La Stampa, 11 dicembre 2015
Storia di un decreto del governo che ha salvato quattro banche e fatto perdere soldi ai risparmiatori
Nella storia del risparmio italiano c’è un «prima» e un «dopo» il 22 novembre 2015. Prima, nella storia della Repubblica, non era mai accaduto che i risparmiatori perdessero soldi come conseguenza di un decreto del governo. Come si è arrivati a tutto questo è piuttosto complicato. Anche perché, oggi, è tutto un rimpallo di responsabilità tra Italia e Unione europea, tra governo e Bankitalia e tra le diverse autorità di vigilanza.
In tutto questo ci sono circa 10 mila risparmiatori che hanno perso molto, o tutto, sostanzialmente perché hanno comprato come «sicuri» prodotti che in realtà sicuri non lo erano affatto. Circa, perché i numeri definitivi ancora non ci sono. A 19 giorni dal decreto, sono ancora in fase di elaborazione.
La direttiva del 2014
Alla base del decreto c’è una direttiva del europea (la 2014/59/UE). È quella del cosiddetto «bail-in», che impone la partecipazione di tutti i portatori d’interessi – azionisti, obbligazionisti e in ultima analisi anche correntisti – al salvataggio di istituti in crisi. Non proprio un fulmine a ciel sereno: la direttiva è del maggio del 2014, pubblicata nella Gazzetta Ufficiale della Ue il mese successivo. La direttiva viene recepita nel nostro ordinamento con un decreto legislativo del 16 novembre scorso ed entrerà in vigore nella sua pienezza il prossimo 1 gennaio 2016. Nell’anno e mezzo che passa tra l’approvazione della direttiva e il suo recepimento accadono anche altre cose. In sostanza, quattro piccole banche che tutte insieme fanno poco più dell’1% degli attivi del sistema bancario italiano, si trovano in una situazione di crisi della quale non si vede una via d’uscita. CariFerrara e Banca Marche sono commissariate da Bankitalia dal 2013 e il percorso di commissariamento è arrivato alla fine. Chieti ed Etruria sono state commissariate successivamente ma anche per loro vie d’uscite, leggi un acquirente che si faccia carico del loro risanamento, non si vede. Ecco che spunta l’ipotesi di far intervenire il Fondo interbancario di tutela dei depositi. Ovvero, quello strumento finanziato dalle banche stesse che dovrebbe garantire i depositi fino a 100 mila euro in caso di fallimenti.

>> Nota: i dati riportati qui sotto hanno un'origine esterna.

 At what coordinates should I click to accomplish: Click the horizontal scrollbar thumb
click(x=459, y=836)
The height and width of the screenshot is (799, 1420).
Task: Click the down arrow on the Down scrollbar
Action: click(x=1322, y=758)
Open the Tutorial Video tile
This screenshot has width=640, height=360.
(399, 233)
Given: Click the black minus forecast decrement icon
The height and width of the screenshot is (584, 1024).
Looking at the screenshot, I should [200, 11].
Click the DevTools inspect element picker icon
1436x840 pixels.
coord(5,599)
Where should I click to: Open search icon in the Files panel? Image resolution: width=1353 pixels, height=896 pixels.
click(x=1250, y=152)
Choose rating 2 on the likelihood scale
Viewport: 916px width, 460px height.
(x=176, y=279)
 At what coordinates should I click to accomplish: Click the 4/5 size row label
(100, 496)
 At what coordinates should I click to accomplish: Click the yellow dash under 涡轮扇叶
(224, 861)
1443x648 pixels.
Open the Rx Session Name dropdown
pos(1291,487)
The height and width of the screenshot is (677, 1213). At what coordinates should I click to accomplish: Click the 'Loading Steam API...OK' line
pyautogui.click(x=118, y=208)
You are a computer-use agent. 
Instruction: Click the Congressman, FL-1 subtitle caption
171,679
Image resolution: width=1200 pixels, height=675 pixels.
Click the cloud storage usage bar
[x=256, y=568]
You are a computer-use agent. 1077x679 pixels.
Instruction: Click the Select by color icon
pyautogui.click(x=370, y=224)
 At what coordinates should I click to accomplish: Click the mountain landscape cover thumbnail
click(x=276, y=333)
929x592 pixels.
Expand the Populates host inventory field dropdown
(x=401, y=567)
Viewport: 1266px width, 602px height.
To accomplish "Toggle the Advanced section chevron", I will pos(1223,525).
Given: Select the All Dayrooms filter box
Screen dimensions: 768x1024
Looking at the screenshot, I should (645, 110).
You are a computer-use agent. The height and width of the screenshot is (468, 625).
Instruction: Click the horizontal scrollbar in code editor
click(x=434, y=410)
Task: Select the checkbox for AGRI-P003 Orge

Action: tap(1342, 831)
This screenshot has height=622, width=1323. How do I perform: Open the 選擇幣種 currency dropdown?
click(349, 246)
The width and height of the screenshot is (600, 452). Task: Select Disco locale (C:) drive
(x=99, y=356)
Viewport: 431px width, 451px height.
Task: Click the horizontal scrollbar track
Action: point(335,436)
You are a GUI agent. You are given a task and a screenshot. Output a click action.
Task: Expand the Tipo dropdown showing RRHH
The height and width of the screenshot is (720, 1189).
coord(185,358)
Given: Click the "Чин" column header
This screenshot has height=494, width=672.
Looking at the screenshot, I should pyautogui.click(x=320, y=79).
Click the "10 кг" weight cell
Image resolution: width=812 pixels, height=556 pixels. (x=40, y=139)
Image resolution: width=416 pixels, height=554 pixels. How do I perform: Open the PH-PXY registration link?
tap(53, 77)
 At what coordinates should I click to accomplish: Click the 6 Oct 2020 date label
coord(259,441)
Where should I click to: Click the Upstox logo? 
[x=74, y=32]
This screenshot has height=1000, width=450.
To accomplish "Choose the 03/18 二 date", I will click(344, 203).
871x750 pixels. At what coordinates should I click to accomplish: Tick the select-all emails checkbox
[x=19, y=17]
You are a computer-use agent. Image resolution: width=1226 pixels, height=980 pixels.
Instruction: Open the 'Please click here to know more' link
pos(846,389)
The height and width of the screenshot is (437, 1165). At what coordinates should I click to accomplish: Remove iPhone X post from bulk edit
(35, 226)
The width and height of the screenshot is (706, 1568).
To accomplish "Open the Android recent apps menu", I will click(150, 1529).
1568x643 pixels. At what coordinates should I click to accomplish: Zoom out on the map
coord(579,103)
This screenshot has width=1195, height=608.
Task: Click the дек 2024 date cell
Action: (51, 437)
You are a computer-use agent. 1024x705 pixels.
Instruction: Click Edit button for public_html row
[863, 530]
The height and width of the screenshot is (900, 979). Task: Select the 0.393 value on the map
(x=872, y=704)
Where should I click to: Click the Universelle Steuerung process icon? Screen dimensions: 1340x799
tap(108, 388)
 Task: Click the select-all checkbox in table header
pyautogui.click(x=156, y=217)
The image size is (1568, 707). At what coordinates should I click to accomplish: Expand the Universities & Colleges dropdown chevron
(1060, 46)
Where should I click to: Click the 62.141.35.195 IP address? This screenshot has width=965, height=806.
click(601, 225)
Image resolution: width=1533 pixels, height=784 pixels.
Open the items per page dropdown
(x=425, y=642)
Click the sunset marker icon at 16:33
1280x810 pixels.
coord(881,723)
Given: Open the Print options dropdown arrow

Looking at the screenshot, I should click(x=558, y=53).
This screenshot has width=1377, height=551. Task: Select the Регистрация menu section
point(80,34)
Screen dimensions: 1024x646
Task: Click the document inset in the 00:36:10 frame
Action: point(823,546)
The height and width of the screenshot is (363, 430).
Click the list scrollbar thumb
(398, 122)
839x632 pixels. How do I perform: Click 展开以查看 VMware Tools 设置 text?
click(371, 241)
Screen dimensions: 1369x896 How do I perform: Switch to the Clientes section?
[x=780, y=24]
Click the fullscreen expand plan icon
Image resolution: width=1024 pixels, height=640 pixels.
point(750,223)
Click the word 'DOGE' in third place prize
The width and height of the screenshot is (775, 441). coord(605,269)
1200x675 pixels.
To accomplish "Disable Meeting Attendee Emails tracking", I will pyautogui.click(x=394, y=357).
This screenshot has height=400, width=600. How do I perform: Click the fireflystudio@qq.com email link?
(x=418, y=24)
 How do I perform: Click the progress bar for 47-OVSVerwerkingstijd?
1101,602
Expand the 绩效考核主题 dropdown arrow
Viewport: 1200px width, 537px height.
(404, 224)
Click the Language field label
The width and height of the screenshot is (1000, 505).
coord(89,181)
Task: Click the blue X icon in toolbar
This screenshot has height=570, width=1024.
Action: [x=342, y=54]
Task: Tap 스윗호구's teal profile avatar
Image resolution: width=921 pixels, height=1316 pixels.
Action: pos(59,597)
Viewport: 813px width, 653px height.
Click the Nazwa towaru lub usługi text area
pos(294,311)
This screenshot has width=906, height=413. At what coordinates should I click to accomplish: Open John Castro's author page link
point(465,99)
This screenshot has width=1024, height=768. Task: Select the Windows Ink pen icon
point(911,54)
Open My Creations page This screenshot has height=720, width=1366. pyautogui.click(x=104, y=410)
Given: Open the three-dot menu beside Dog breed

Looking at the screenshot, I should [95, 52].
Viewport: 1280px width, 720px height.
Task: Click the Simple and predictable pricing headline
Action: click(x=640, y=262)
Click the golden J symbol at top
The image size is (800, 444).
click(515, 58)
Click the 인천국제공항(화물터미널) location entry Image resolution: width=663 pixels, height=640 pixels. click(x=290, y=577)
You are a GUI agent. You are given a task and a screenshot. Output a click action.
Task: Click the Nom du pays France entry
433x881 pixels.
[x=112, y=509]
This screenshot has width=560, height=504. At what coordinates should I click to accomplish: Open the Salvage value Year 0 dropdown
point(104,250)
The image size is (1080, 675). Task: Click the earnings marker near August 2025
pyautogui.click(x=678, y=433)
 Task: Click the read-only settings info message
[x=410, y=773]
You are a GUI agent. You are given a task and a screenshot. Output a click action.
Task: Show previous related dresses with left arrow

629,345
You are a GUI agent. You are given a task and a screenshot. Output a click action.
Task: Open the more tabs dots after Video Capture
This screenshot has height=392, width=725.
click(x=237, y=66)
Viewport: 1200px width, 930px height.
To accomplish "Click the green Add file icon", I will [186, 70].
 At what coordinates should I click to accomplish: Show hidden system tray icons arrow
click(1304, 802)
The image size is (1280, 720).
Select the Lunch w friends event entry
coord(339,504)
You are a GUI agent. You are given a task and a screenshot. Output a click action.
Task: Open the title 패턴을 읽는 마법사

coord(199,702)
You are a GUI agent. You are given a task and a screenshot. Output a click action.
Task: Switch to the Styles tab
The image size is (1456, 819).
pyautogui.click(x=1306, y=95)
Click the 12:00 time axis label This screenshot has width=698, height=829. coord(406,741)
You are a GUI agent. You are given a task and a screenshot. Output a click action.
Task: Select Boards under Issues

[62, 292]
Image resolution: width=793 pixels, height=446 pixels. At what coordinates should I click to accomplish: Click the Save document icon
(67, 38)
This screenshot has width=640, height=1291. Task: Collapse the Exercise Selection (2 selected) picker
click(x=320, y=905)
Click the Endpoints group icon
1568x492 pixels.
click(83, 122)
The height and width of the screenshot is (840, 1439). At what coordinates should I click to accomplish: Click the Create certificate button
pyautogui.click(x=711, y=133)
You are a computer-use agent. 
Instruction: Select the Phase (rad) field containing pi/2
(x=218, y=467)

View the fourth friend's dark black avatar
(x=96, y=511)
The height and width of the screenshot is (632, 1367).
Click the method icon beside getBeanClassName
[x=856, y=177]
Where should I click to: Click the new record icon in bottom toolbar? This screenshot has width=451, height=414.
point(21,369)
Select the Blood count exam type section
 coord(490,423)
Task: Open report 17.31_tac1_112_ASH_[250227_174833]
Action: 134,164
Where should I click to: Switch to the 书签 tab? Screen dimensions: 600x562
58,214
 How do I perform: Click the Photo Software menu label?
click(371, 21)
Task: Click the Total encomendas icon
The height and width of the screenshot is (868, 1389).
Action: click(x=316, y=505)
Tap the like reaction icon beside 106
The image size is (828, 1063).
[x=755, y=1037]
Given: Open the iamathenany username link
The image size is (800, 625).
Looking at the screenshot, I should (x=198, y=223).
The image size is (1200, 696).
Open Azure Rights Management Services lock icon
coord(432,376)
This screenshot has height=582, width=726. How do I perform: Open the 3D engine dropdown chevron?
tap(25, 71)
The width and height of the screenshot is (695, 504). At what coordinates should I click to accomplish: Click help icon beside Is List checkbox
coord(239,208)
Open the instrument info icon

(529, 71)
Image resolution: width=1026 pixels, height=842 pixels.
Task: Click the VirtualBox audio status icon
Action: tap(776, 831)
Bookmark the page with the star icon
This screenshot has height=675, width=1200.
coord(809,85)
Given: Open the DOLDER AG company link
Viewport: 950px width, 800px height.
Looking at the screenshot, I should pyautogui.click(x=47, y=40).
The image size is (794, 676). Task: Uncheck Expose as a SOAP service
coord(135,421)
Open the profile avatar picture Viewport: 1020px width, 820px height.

La soluzione prende corpo in estate e Ferrara già in luglio delibera in assemblea l’ingresso del Fondo nel capitale.
Il precedente di Tercas
Problema: la Ue ritiene quell’intervento un aiuto di Stato. C’era infatti già un precedente, quello di Banca Tercas. In febbraio, la Commissione aveva comunicato ufficialmente all’Italia che l’intervento del fondo nel capitale della Cassa abruzzese era lesivo della concorrenza, in quanto è vero che il fondo utilizza capitali privati, ma l’adesione è obbligatoria e regolata da leggi statali.
Così, mentre a Roma si studia un intervento complessivo per tutte e quattro le banche, a Bruxelles si negozia per avere un via libera e a Ferrara come ad Arezzo, Chieti e Ancona le cose vanno sempre peggio. Da luglio a novembre passano quattro mesi durante i quali la situazione delle quattro banche si deteriora. Si arriva alla fine di novembre e alla «necessità e urgenza» del decreto del 22 novembre. L’alternativa sarebbe stata davvero, probabilmente, una serie di fallimenti a catena con conseguenze incalcolabili per l’economia italiana, come paventato dal presidente del Fondo interbancario di tutela dei depositi, Salvatore Maccarone, durante un’audizione in Parlamento appena qualche settimana fa.
La soluzione scelta ha forse evitato il peggio, ma di certo chi ha studiato il decreto avrà qualche difficoltà a spiegarlo a chi ha perso per decreto i propri risparmi «sicuri».